>> BEGIN EXCERPTED DATA
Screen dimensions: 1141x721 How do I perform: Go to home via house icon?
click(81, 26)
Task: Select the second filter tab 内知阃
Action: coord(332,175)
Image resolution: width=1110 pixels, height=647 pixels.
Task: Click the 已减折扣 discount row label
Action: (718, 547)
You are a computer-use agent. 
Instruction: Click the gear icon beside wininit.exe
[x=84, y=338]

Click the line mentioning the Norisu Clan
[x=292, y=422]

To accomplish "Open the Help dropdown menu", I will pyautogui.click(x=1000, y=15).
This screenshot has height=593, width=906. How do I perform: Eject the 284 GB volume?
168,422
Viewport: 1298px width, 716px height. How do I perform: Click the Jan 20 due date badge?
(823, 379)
>> END EXCERPTED DATA
◆ **WHAT TO WORK ON**
Give the items from the line containing "This screenshot has" through the end of the items, inclusive, as a two-column CSV with the headers item and answer. Write one row per item, with each field in double quotes and any line breaks replaced by spaces.

◆ **OUTPUT FOR THIS TASK**
item,answer
"This screenshot has height=593, width=906. How do I perform: Eject the 284 GB volume?","168,422"
"Viewport: 1298px width, 716px height. How do I perform: Click the Jan 20 due date badge?","(823, 379)"